Quanti dei quasi 100 mila immigrati sbarcati da gennaio a oggi saranno nelle condizioni di poter trovare un’occupazione in Italia? E perché 509 mila italiani tra il 2008 e il 2016 sono stati costretti a espatriare per cercare un lavoro all’estero?

E ancora: come mai il crollo della natalità, sebbene caratteristico delle economie evolute, coinvolge l’Italia più di altri Paesi, come ad esempio la Francia? Forse le politiche delle pari opportunità e di sostegno alla maternità, nonché le garanzie e i diritti lavorativi, sono in diretta correlazione col tasso di crescita demografica?

E qui rientra l’altro grande pilastro del Boeri-pensiero: oltre a un afflusso continuo e massiccio di immigrati, perché il modello economico attuale possa continuare a sopravvivere (cioè quello neoliberista che si basa su assiomi semplicistici e infondati, lo stesso sotto il quale stiamo affondando) occorre che la partecipazione femminile al mondo del lavoro aumenti massicciamente. Altrimenti verranno persi, sempre dati e grafici alla mano, 41 miliardi di euro nell’arco di un ventennio.

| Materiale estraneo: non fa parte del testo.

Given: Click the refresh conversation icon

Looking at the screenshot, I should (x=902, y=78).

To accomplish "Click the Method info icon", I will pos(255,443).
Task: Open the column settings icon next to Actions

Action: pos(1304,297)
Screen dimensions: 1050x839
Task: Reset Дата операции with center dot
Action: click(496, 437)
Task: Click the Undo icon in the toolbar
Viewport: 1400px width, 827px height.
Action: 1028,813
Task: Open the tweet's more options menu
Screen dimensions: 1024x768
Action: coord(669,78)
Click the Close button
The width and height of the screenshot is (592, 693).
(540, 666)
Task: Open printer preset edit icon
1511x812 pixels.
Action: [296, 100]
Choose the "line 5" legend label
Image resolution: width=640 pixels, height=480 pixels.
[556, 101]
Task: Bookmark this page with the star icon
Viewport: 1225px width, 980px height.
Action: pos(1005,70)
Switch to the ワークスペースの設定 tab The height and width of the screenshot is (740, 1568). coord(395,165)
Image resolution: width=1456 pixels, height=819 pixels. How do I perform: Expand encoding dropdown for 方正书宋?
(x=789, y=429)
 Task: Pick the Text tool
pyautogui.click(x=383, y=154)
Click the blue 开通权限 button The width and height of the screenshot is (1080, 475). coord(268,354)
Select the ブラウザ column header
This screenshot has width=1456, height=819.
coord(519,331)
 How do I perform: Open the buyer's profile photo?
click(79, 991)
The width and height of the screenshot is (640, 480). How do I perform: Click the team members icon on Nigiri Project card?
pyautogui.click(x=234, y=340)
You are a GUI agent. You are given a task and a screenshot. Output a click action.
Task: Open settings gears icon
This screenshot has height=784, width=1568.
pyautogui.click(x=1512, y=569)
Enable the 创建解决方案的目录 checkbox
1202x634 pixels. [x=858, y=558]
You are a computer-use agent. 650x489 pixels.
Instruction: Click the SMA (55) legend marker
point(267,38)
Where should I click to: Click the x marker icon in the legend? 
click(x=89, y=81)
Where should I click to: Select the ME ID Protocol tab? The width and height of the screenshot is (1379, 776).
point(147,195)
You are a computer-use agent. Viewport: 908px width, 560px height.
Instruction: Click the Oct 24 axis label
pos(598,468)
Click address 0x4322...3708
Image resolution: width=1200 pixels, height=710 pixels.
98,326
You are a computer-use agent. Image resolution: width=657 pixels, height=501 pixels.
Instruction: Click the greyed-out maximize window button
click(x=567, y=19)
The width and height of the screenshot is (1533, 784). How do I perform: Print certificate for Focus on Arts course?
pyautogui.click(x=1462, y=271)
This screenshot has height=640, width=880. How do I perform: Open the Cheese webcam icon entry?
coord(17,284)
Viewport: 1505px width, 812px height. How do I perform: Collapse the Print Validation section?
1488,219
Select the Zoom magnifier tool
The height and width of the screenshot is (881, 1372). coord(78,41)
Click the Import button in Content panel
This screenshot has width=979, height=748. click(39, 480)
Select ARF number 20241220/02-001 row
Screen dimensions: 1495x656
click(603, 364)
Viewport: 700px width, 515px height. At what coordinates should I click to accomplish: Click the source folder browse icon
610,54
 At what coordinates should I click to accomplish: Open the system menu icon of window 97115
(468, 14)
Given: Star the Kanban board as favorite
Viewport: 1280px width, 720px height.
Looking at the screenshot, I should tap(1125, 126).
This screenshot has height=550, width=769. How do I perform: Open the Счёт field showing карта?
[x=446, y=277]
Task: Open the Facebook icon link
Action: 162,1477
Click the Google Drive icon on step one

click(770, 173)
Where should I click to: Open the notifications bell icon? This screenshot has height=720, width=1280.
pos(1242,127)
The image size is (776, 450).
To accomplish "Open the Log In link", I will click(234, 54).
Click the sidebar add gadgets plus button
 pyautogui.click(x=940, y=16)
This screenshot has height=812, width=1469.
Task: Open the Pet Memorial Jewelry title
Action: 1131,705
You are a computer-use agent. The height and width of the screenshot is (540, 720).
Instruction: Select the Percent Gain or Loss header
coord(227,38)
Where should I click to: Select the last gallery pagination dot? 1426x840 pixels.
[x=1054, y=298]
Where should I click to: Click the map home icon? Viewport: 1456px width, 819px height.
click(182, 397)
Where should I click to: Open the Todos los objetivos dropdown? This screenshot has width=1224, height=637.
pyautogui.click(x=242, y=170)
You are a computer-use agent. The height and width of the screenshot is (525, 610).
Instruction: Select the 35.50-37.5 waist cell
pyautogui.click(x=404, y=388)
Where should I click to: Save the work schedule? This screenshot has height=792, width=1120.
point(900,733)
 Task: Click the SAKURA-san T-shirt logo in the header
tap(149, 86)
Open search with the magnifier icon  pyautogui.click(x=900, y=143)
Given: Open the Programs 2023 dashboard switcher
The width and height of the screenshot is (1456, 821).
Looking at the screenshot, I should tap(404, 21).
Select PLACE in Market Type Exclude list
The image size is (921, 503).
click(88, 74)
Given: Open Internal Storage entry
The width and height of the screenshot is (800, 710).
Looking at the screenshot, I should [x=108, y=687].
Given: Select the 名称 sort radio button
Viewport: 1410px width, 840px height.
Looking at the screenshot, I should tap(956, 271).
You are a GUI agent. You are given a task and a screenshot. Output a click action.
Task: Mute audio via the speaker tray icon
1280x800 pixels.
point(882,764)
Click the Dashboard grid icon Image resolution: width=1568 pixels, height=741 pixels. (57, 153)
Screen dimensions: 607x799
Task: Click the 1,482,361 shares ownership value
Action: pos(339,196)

Quindi secondo Boeri e gli economisti neoliberisti – di cui il presidente Inps si è rivelato un fedelissimo adepto – in una situazione in cui l’offerta di lavoro è di gran lunga inferiore alla sua domanda (disoccupazione record dall’Unità di Italia ad oggi) e la tecnologia è ormai capace di sostituire-affrancare l’uomo da alcuni lavori, la soluzione è aumentare in modo esponenziale la forza lavoro!

Il perverso sistema economico attuale per sopravvivere ha bisogno di un imponente esercito industriale di riserva, da rinnovare e sostituire di continuo, con la stessa velocità del consumo, e disponibile a un prezzo di mercato sempre più basso, così come vuole il dogma della concorrenza.